= Willy Wolterstorff =

German paleontologist and herpetologist

Willy Georg Wolterstorff (16 June 1864 in Calbe - 21 January 1943 in Magdeburg) was a German paleontologist and herpetologist.

As a child he lost his hearing due to disease, thus finding it necessary to lip-read from an early age. He learned natural sciences through private lessons. After receiving vocational training as a bookbinder, he studied geology from 1884 under Karl von Fritsch (1838-1906) at the University of Halle. At Halle he also received training as a curator.

In 1889 he became an assistant to Konrad Oebbeke (1853-1932) at the mineralogical-geological institute at Erlangen, and two years later was appointed curator at the Museum für Naturkunde und Vorgeschichte (museum of natural history and prehistory) in Magdeburg. After his retirement in 1929, he remained at the Magdeburg museum, performing important functions as a volunteer.

Wolterstorff is known for scientific research of "lower vertebrates", in particular investigations involving the systematics, reproduction and behavior of members of the family Salamandridae. He was the author of nearly 300 scientific papers, and from 1909 was editor of Blätter für Aquarien- und Terrarienkunde. He is credited with creation of the "Tradescantia-Glas", an enclosure-method (Hälterungsmethode) for maintenance and breeding of newts.

==Tribute==
The recently extinct Wolterstorff's newt (Cynops wolterstorffi), is one of the species named in his honour. As a taxonomist, he described the salamander genus Mertensiella (1925).
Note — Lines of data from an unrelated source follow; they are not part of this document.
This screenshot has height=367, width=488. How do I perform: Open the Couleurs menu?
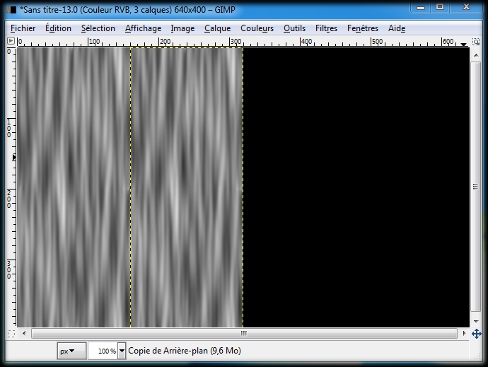(x=257, y=28)
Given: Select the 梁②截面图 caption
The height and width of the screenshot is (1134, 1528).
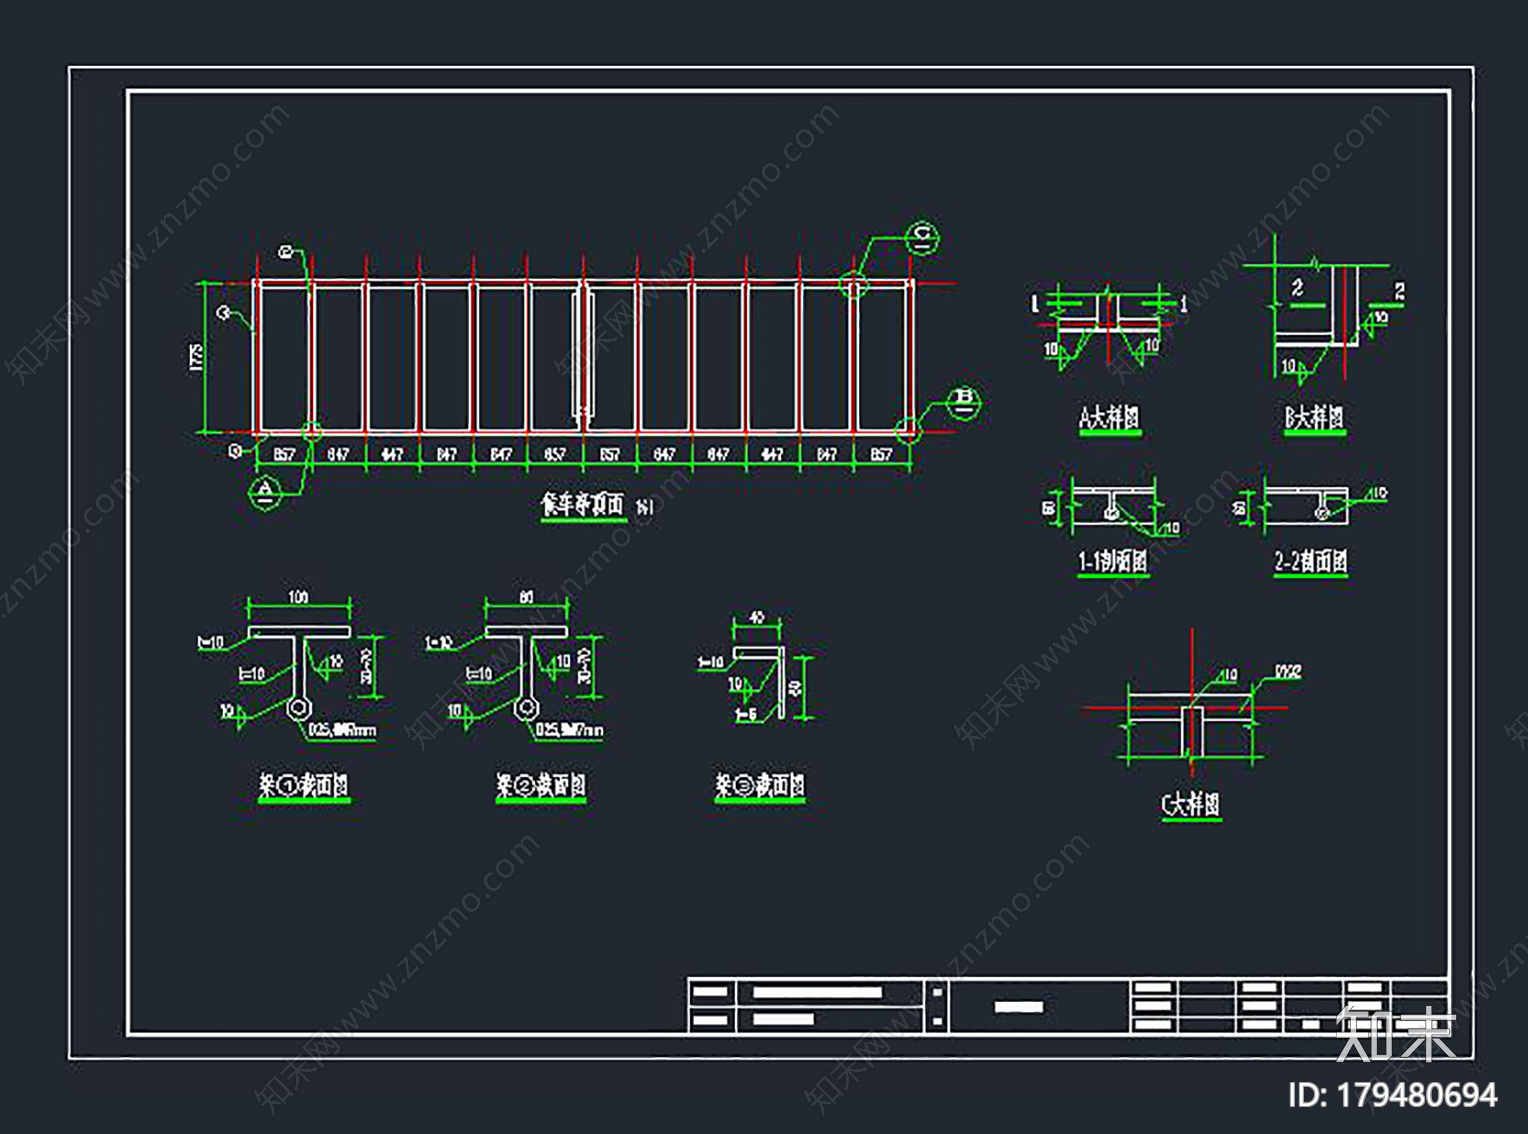Looking at the screenshot, I should (x=541, y=786).
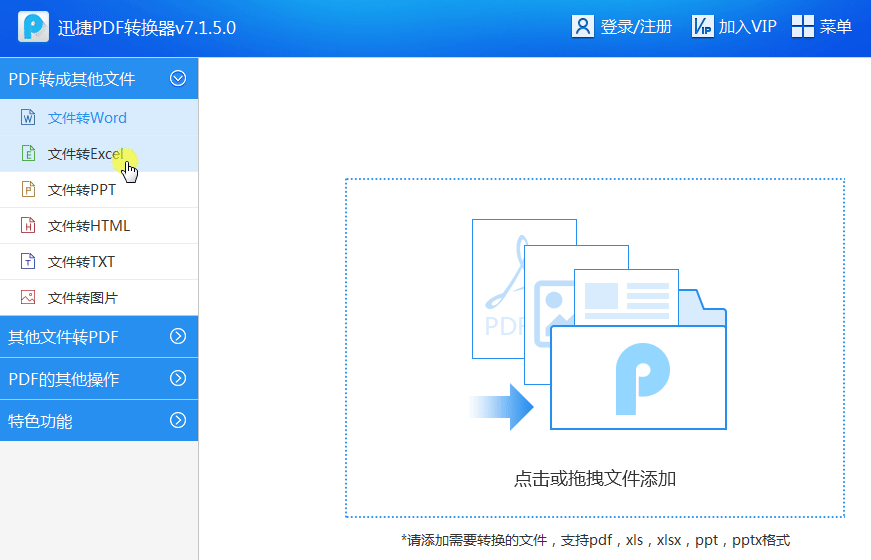This screenshot has width=871, height=560.
Task: Click 点击或拖拽文件添加 text to add files
Action: tap(595, 479)
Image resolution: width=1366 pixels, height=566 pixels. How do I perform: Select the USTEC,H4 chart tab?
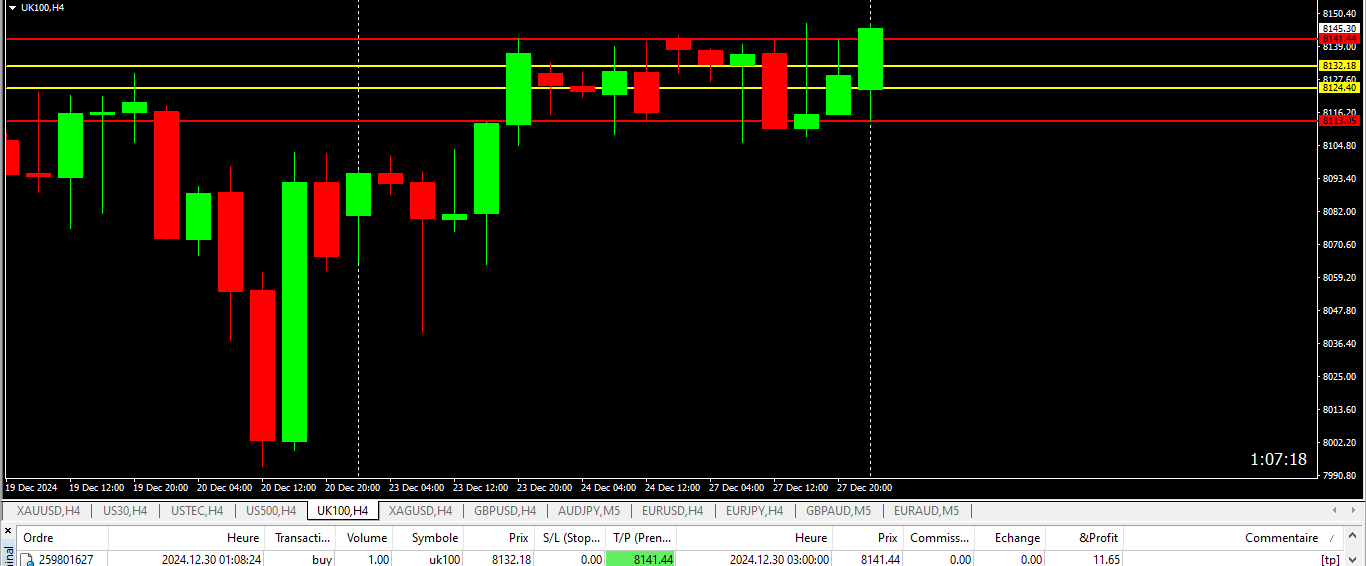tap(197, 511)
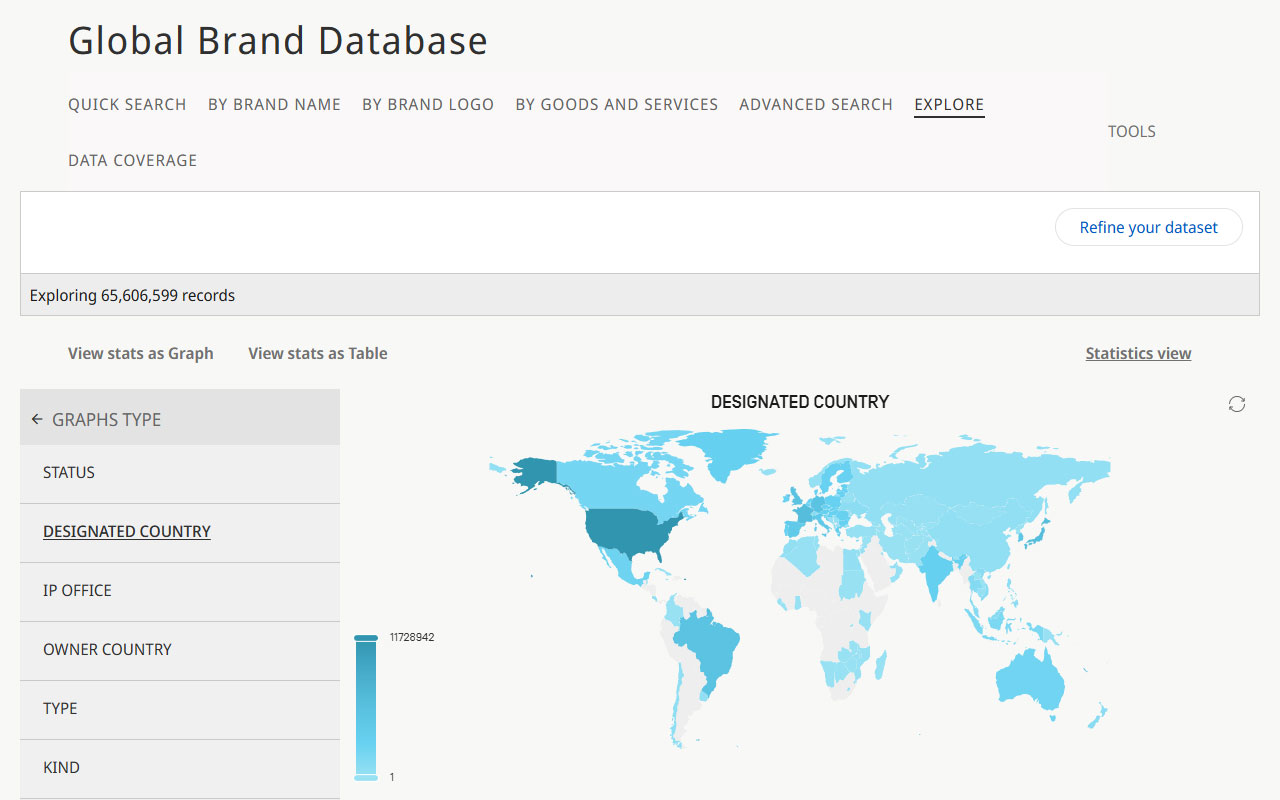Refresh the Designated Country map data
The width and height of the screenshot is (1280, 800).
1237,403
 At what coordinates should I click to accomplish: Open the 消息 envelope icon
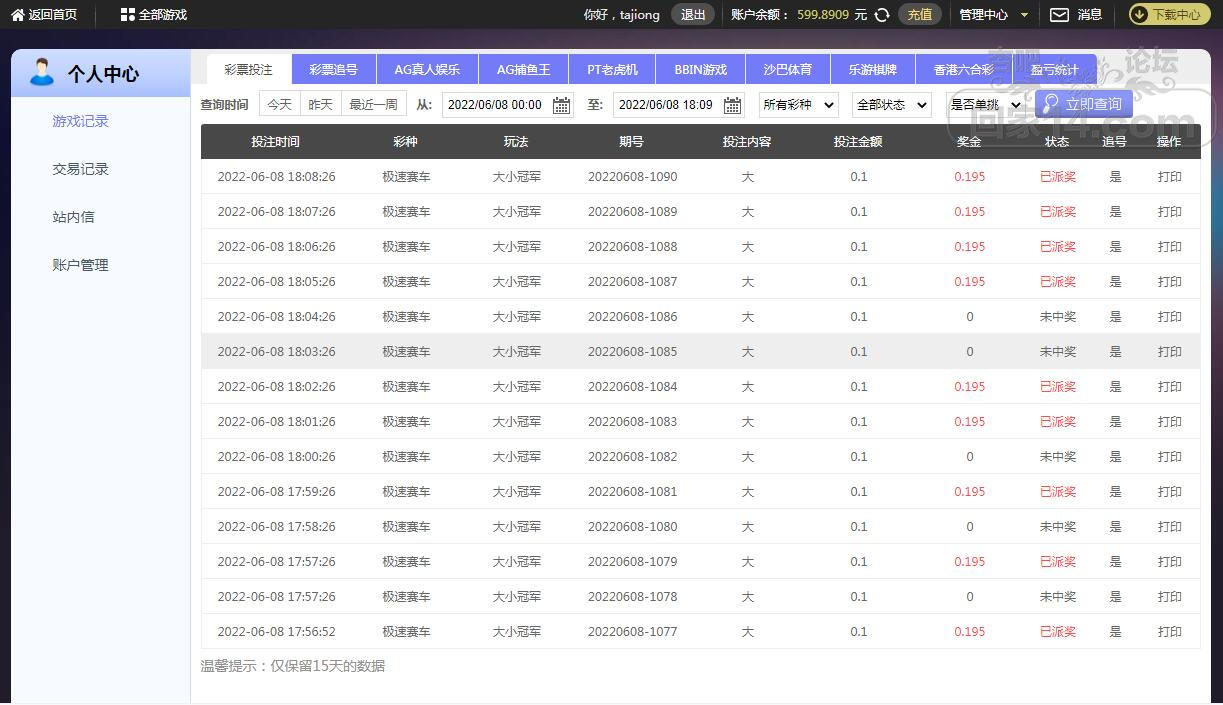point(1059,15)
Wolterstorff is also commemorated in the scientific name of a species of gecko, Urocotyledon wolterstorffi

And with the Killifish Austrolebias wolterstorffi (C. G. E. Ahl, 1924).

The Chinese fish Squalidus wolterstorffi wolterstorffi (Regan 1908) was named in honor of Wolterstorff, who "received" fishes from China collected by Martin Kreyenberg, including type of this species.

==Selected works==
- Das Untercarbon von Magdeburg-Neustadt und seine Fauna, 1898 (graduation thesis at Erlangen).
- Über fossile Frösche, insbesondere das Genus Palaeobatrachus (two parts), 1886–1887 - On fossil frogs, especially the genus Paleobatrachus.
- Unsere Kriechthiere und Lurche, 1888 - Reptiles and amphibians.
- Die Reptilien und Amphibien der Nordwestdeutschen Berglande, 1893 - Reptiles and amphibians of northwestern German hill country.
- Die Tritonen der Untergattung Euproctus Gené und ihr Gefangenleben, nebst einem Überblick der Urodelen der südwestlichen paläarktischen Region, 1902 - treatise on Euproctus, included with an overview of urodele amphibians of the southwestern Palaearctic Region.